Here we explore the diversity of one morphologically distinguishable genus in the Mucoromycotina, Backusella, in south-eastern Australia. We isolated more than 200 strains from locations across the states of Victoria and Tasmania. Characterization of these strains using a combination of approaches including morphology, sucrose utilization and whole genome sequencing for 13 strains, revealed 10 new species. The genetic basis for interspecies variation in sucrose utilization was found to be the presence of a gene encoding an invertase enzyme. The genus Backusella is revised and a new key for species identification produced. Given that we have more than doubled the number of species in this genus, this work demonstrates that there may be considerable undiscovered species diversity in the early diverging fungal lineages. Citation: Urquhart AS, Douch JK, Heafield TA, et al. 2021. Diversity of Backusella (Mucoromycotina) in south-eastern Australia revealed through polyphasic taxonomy. Persoonia 46: 1-25. https://doi.org/10.3767/persoonia.2021.46.01.

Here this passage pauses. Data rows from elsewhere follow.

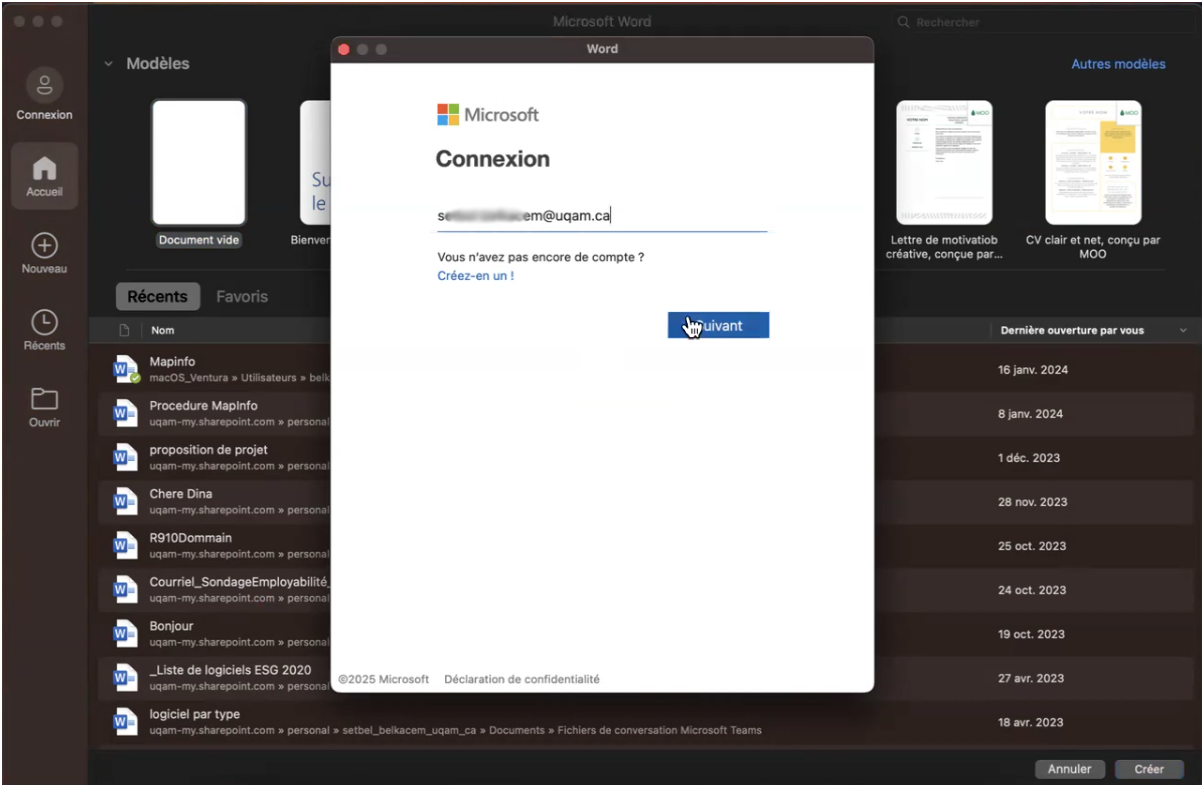Collapse the Modèles section chevron
Image resolution: width=1204 pixels, height=787 pixels.
[108, 64]
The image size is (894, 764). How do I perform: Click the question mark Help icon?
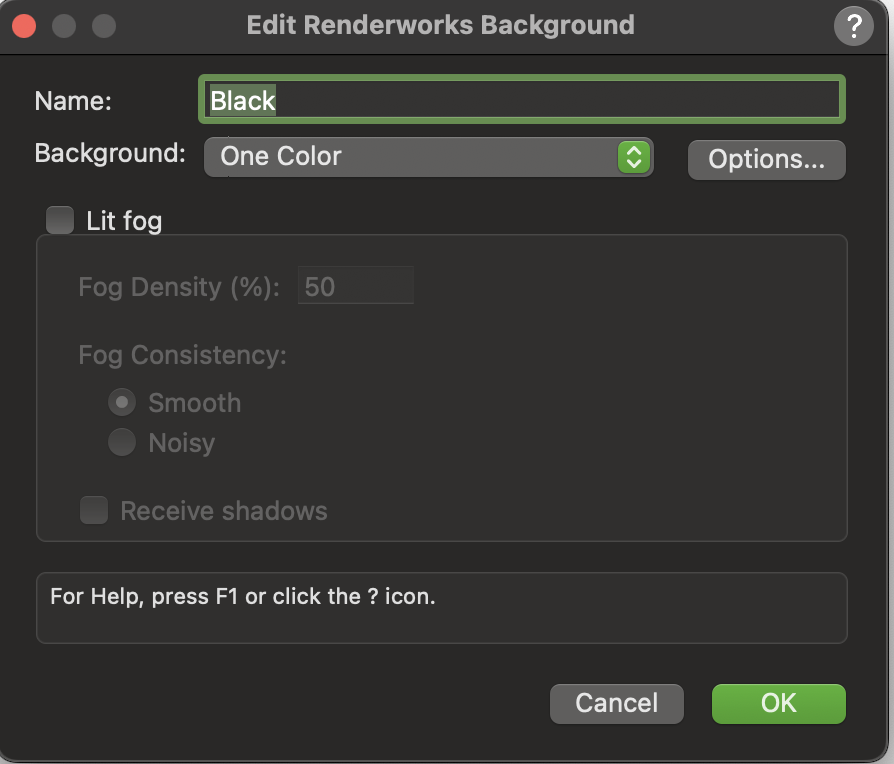(853, 25)
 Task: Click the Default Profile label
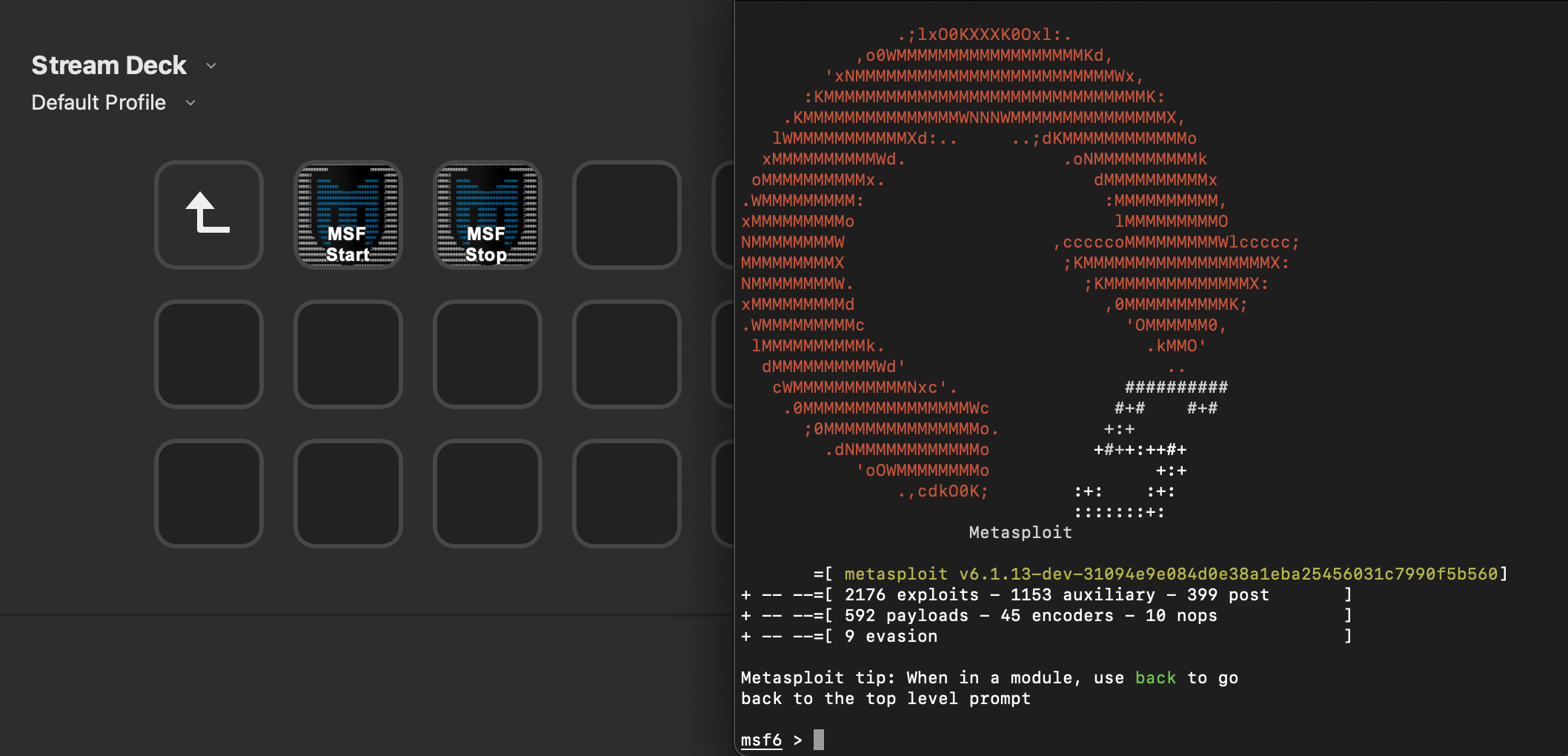coord(99,102)
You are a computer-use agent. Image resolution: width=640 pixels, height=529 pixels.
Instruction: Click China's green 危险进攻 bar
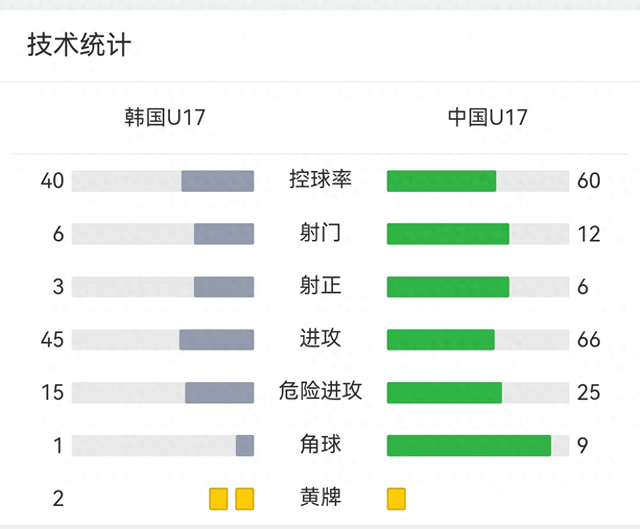tap(444, 393)
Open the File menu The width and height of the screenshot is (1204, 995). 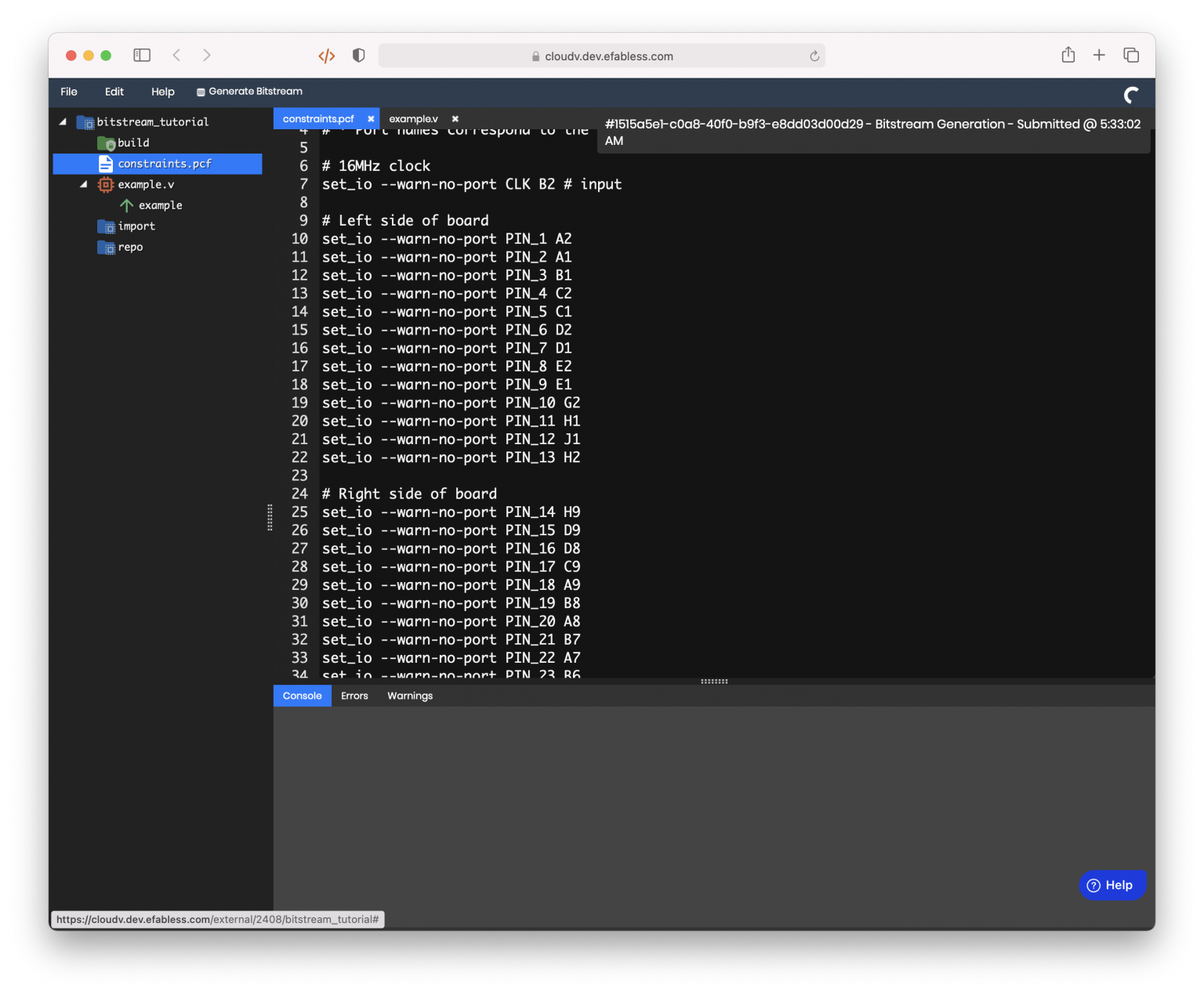point(69,92)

Keywords: Backusella; Mucorales; genome sequencing; invertase; new taxa; polyphasic taxonomy; zygospore.

Fig. 1

Strains of Backusella were isolated across the south-eastern corner of Australia. Collections covered a range of habitats including wet sclerophyll forest in: a. Wilson’s Promontory National Park; b. Pittosporum undulatum dominated warm temperate rainforest in Uralla Nature Reserve; c. Nothofagus cunninghamii dominated cool temperate rainforest in Toolangi State Forest; d. dry Eucalyptus woodland in the Brisbane Ranges National Park; e. damp Eucalyptus forest of Jack Cann Reserve. — f. Distribution of collection sites. Map data: Google, SIO, NOAA, U.S. Navy, NGA, GEBCO.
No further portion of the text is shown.